> [WORK INSTRUCTIONS] Each entry has to be printed again exactly.

(Dataset entries)
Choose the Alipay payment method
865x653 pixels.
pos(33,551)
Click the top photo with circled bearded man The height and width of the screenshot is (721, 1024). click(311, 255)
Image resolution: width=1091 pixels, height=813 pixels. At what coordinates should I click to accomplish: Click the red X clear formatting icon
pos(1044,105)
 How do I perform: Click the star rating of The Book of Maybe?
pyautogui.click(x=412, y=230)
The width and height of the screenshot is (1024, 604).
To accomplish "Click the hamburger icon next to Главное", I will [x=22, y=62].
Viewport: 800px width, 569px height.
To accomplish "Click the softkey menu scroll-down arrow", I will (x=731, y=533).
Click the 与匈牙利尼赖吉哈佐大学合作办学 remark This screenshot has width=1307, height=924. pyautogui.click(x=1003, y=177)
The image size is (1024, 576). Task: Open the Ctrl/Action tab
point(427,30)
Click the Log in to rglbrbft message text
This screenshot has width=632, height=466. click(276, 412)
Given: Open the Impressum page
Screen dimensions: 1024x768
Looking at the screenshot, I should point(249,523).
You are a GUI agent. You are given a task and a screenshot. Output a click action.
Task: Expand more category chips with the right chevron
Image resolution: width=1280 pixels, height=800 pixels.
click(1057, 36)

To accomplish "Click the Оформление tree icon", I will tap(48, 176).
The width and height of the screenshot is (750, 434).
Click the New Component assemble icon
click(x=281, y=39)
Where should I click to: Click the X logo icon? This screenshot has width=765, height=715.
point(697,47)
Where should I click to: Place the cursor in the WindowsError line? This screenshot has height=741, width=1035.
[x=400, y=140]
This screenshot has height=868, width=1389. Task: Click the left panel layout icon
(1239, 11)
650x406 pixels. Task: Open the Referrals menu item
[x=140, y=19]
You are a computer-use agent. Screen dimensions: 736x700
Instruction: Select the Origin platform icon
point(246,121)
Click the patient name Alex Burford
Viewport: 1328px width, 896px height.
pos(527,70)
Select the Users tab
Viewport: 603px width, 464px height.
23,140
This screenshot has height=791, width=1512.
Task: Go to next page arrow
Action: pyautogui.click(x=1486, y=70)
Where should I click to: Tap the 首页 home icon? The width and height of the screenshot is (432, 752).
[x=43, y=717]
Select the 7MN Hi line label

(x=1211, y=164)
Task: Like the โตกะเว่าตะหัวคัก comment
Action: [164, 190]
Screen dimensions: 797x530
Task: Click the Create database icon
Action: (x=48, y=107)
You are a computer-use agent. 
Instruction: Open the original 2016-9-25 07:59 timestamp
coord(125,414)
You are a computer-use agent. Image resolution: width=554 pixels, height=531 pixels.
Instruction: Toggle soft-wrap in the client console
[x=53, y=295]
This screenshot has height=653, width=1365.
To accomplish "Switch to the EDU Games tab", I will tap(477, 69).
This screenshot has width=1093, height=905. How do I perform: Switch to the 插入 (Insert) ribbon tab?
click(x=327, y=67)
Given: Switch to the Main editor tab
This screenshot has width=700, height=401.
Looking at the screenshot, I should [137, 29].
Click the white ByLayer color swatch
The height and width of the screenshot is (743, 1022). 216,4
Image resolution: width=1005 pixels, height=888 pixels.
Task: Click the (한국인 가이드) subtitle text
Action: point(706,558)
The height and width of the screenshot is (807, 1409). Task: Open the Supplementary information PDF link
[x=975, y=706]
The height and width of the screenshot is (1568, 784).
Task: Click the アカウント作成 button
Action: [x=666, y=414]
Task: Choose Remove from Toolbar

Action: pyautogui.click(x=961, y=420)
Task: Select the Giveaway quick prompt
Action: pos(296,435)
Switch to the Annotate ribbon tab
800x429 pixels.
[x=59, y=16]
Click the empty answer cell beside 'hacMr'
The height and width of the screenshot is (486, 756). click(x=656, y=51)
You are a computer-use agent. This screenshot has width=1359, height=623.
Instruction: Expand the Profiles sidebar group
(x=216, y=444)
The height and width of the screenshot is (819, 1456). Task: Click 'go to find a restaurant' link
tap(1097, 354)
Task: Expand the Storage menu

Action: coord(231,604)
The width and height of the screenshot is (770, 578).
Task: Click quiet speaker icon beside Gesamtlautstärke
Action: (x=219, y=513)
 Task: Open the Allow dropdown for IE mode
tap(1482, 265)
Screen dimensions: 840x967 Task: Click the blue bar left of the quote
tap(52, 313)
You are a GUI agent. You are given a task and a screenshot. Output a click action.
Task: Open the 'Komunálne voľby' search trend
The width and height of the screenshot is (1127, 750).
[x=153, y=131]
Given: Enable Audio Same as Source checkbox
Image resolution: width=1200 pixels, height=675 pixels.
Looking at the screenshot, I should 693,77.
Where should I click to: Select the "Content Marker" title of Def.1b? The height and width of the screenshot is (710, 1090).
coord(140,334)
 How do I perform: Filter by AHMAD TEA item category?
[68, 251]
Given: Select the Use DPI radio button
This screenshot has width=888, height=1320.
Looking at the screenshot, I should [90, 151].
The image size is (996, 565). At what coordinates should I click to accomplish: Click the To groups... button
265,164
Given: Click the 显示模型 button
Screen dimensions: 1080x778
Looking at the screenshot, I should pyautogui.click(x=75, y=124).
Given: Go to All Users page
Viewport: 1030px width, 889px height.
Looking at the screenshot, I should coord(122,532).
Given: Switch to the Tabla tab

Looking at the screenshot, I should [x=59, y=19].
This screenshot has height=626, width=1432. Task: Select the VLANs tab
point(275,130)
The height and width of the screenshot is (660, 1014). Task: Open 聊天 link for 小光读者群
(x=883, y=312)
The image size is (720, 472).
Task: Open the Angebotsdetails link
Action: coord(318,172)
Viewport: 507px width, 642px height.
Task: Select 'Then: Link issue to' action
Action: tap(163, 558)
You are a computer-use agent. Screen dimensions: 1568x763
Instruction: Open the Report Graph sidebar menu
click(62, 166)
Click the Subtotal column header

> [ANSWER FOR THE TASK]
Choose the Alipay payment method
865x653 pixels.
pos(33,551)
Click the top photo with circled bearded man The height and width of the screenshot is (721, 1024). click(311, 255)
Image resolution: width=1091 pixels, height=813 pixels. At what coordinates should I click to accomplish: Click the red X clear formatting icon
pos(1044,105)
 How do I perform: Click the star rating of The Book of Maybe?
pyautogui.click(x=412, y=230)
The width and height of the screenshot is (1024, 604).
To accomplish "Click the hamburger icon next to Главное", I will [x=22, y=62].
Viewport: 800px width, 569px height.
To accomplish "Click the softkey menu scroll-down arrow", I will (x=731, y=533).
Click the 与匈牙利尼赖吉哈佐大学合作办学 remark This screenshot has width=1307, height=924. pyautogui.click(x=1003, y=177)
The image size is (1024, 576). Task: Open the Ctrl/Action tab
point(427,30)
Click the Log in to rglbrbft message text
This screenshot has width=632, height=466. click(276, 412)
Given: Open the Impressum page
Screen dimensions: 1024x768
Looking at the screenshot, I should point(249,523).
You are a GUI agent. You are given a task and a screenshot. Output a click action.
Task: Expand more category chips with the right chevron
Image resolution: width=1280 pixels, height=800 pixels.
click(1057, 36)

To accomplish "Click the Оформление tree icon", I will tap(48, 176).
The width and height of the screenshot is (750, 434).
Click the New Component assemble icon
click(x=281, y=39)
Where should I click to: Click the X logo icon? This screenshot has width=765, height=715.
point(697,47)
Where should I click to: Place the cursor in the WindowsError line? This screenshot has height=741, width=1035.
[x=400, y=140]
This screenshot has height=868, width=1389. Task: Click the left panel layout icon
(1239, 11)
650x406 pixels. Task: Open the Referrals menu item
[x=140, y=19]
You are a computer-use agent. Screen dimensions: 736x700
Instruction: Select the Origin platform icon
point(246,121)
Click the patient name Alex Burford
Viewport: 1328px width, 896px height.
pos(527,70)
Select the Users tab
Viewport: 603px width, 464px height.
23,140
This screenshot has height=791, width=1512.
Task: Go to next page arrow
Action: pyautogui.click(x=1486, y=70)
Where should I click to: Tap the 首页 home icon? The width and height of the screenshot is (432, 752).
[x=43, y=717]
Select the 7MN Hi line label

(x=1211, y=164)
Task: Like the โตกะเว่าตะหัวคัก comment
Action: [164, 190]
Screen dimensions: 797x530
Task: Click the Create database icon
Action: (x=48, y=107)
You are a computer-use agent. 
Instruction: Open the original 2016-9-25 07:59 timestamp
coord(125,414)
You are a computer-use agent. Image resolution: width=554 pixels, height=531 pixels.
Instruction: Toggle soft-wrap in the client console
[x=53, y=295]
This screenshot has height=653, width=1365.
To accomplish "Switch to the EDU Games tab", I will tap(477, 69).
This screenshot has width=1093, height=905. How do I perform: Switch to the 插入 (Insert) ribbon tab?
click(x=327, y=67)
Given: Switch to the Main editor tab
This screenshot has width=700, height=401.
Looking at the screenshot, I should [137, 29].
Click the white ByLayer color swatch
The height and width of the screenshot is (743, 1022). 216,4
Image resolution: width=1005 pixels, height=888 pixels.
Task: Click the (한국인 가이드) subtitle text
Action: point(706,558)
The height and width of the screenshot is (807, 1409). Task: Open the Supplementary information PDF link
[x=975, y=706]
The height and width of the screenshot is (1568, 784).
Task: Click the アカウント作成 button
Action: [x=666, y=414]
Task: Choose Remove from Toolbar

Action: pyautogui.click(x=961, y=420)
Task: Select the Giveaway quick prompt
Action: pos(296,435)
Switch to the Annotate ribbon tab
800x429 pixels.
[x=59, y=16]
Click the empty answer cell beside 'hacMr'
The height and width of the screenshot is (486, 756). click(x=656, y=51)
You are a computer-use agent. This screenshot has width=1359, height=623.
Instruction: Expand the Profiles sidebar group
(x=216, y=444)
The height and width of the screenshot is (819, 1456). Task: Click 'go to find a restaurant' link
tap(1097, 354)
Task: Expand the Storage menu

Action: coord(231,604)
The width and height of the screenshot is (770, 578).
Task: Click quiet speaker icon beside Gesamtlautstärke
Action: (x=219, y=513)
 Task: Open the Allow dropdown for IE mode
tap(1482, 265)
Screen dimensions: 840x967 Task: Click the blue bar left of the quote
tap(52, 313)
You are a GUI agent. You are given a task and a screenshot. Output a click action.
Task: Open the 'Komunálne voľby' search trend
The width and height of the screenshot is (1127, 750).
[x=153, y=131]
Given: Enable Audio Same as Source checkbox
Image resolution: width=1200 pixels, height=675 pixels.
Looking at the screenshot, I should 693,77.
Where should I click to: Select the "Content Marker" title of Def.1b? The height and width of the screenshot is (710, 1090).
coord(140,334)
 How do I perform: Filter by AHMAD TEA item category?
[68, 251]
Given: Select the Use DPI radio button
This screenshot has width=888, height=1320.
Looking at the screenshot, I should [90, 151].
The image size is (996, 565). At what coordinates should I click to accomplish: Click the To groups... button
265,164
Given: Click the 显示模型 button
Screen dimensions: 1080x778
Looking at the screenshot, I should pyautogui.click(x=75, y=124).
Given: Go to All Users page
Viewport: 1030px width, 889px height.
Looking at the screenshot, I should coord(122,532).
Given: Switch to the Tabla tab

Looking at the screenshot, I should [x=59, y=19].
This screenshot has height=626, width=1432. Task: Select the VLANs tab
point(275,130)
The height and width of the screenshot is (660, 1014). Task: Open 聊天 link for 小光读者群
(x=883, y=312)
The image size is (720, 472).
Task: Open the Angebotsdetails link
Action: coord(318,172)
Viewport: 507px width, 642px height.
Task: Select 'Then: Link issue to' action
Action: tap(163, 558)
You are a computer-use agent. Screen dimensions: 1568x763
Instruction: Open the Report Graph sidebar menu
click(62, 166)
Click the Subtotal column header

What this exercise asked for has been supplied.